TBM: You say “Tunnel Boring Machine” – They say “The Brunel Method”!
On 9 July, CPC sponsored The Brunel Museum’s 250th anniversary celebration of the birth of Sir Marc Isambard Brunel, a forerunner in engineering and creator of the Thames Tunnel. It was an absolute privilege to learn more about the history of the first tunnel under the Thames, which began construction in 1825 and was completed 18 years later in 1843.
Tucked away in Rotherhithe, a residential area of south-east London, the Brunel Museum hosted an array of guests and I was struck by the sense of community and unique appeal that the Museum has for local residents and trustees. From the ‘Midnight Apothecary’ cocktail garden, to the incredible story of the Brunel family, it is clear that their legacy has had a long lasting effect on industry and particularly, the engineering profession.
It was fascinating to learn more about Marc Brunel who, whilst not as well known as his son Isambard Kingdom Brunel, was a pioneer in his own right, developing machinery and manufacturing techniques in the UK in 1802, which were still in use in Portsmouth Naval Base in the 1940s!

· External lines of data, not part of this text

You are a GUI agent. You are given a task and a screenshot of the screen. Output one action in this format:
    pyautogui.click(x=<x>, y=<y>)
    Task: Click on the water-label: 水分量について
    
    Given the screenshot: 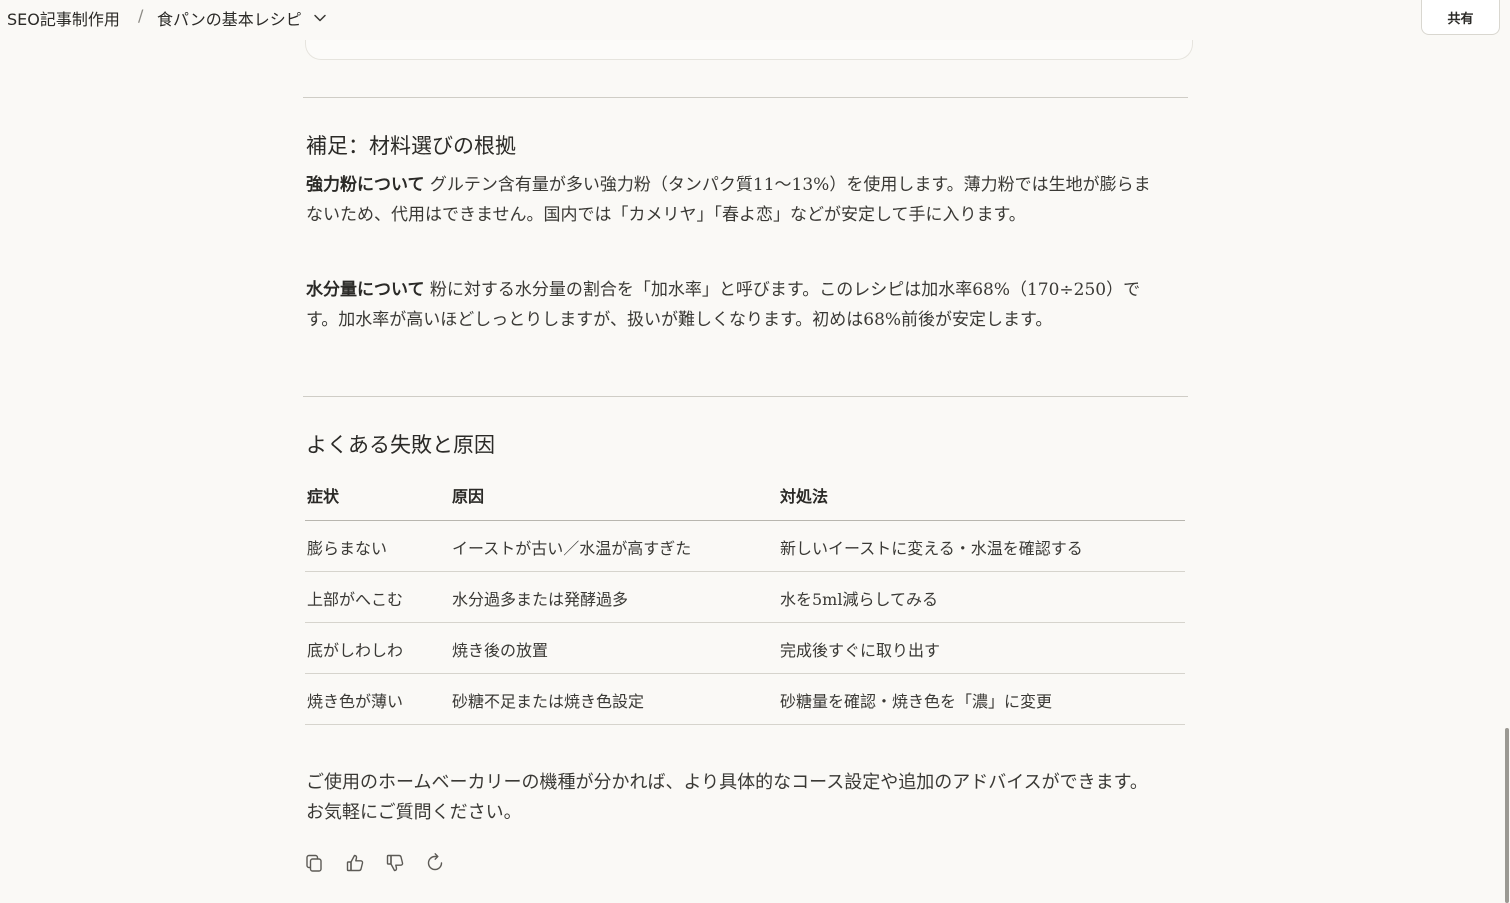 What is the action you would take?
    pyautogui.click(x=366, y=290)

In fact, his innovative tunnelling shield method is widely accepted as being the precursor to the modern TBM’s used to build the Channel Tunnel and Crossrail structures today, as well as many other major tunnels around the World. It was a lovely moment when John Attree, Chair of the Board of Trustees, informed the audience that the loyal trustees of the museum believe TBM stands for “The Brunel Method”, as opposed to “Tunnel Boring Machine”.
Looking to the future, Michele Dix, Managing Director at Crossrail 2, gave us an inspirational speech and insight into the plans and challenges for its proposed new railway, to link north and south London, and the need to attract more women into engineering and the rail industry as a whole.
But, whenever I think about Victorian Engineering I am amazed at what was achieved and the wider ranging impact this infrastructure has on our lives to this day. From the original Super-Sewer delivered by Sir Joseph Bazalgette in 1858, which contributed to the elimination of Cholera in London, to Brunel’s Thames Tunnel, which continues to carry East London Line trains between Wapping and Rotherhithe.
These earth-breaking projects are a tribute to what can be achieved when people, faced with unprecedented engineering challenges, develop solutions that go beyond conventional thinking.